▶ WHAT IS NEEDED: Pull each line holding the word "text" from the data.

[Records from a dataset]
####################
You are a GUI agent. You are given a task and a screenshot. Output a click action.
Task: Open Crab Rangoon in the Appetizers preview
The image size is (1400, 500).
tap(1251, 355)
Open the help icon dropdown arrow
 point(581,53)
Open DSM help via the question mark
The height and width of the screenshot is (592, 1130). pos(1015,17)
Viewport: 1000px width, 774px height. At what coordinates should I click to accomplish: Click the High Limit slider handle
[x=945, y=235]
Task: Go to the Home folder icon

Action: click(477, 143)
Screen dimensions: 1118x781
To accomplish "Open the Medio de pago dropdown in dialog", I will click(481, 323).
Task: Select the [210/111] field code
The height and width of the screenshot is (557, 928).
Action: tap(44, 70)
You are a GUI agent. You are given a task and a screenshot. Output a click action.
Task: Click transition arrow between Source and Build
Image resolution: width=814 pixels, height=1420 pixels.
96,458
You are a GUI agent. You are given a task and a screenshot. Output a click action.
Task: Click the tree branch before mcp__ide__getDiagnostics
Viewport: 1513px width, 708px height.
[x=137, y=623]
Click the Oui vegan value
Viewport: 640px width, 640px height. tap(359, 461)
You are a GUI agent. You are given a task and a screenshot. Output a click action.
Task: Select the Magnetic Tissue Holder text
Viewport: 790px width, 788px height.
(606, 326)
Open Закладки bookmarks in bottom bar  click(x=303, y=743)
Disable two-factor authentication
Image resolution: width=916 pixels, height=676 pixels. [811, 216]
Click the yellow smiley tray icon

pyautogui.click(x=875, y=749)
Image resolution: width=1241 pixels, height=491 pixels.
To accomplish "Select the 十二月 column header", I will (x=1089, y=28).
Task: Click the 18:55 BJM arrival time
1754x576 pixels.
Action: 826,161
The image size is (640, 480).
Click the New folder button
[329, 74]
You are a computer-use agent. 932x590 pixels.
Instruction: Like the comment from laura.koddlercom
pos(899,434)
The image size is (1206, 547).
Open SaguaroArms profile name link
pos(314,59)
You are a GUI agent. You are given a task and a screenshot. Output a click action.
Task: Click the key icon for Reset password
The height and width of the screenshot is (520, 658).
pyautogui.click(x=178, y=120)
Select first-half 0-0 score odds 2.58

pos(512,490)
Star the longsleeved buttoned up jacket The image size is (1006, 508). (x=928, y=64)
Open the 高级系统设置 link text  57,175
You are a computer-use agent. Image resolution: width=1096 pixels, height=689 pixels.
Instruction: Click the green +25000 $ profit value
####################
▶ RESPONSE TO THE TASK:
Task: Select the Magnetic Tissue Holder text
Open the 高级系统设置 link text  57,175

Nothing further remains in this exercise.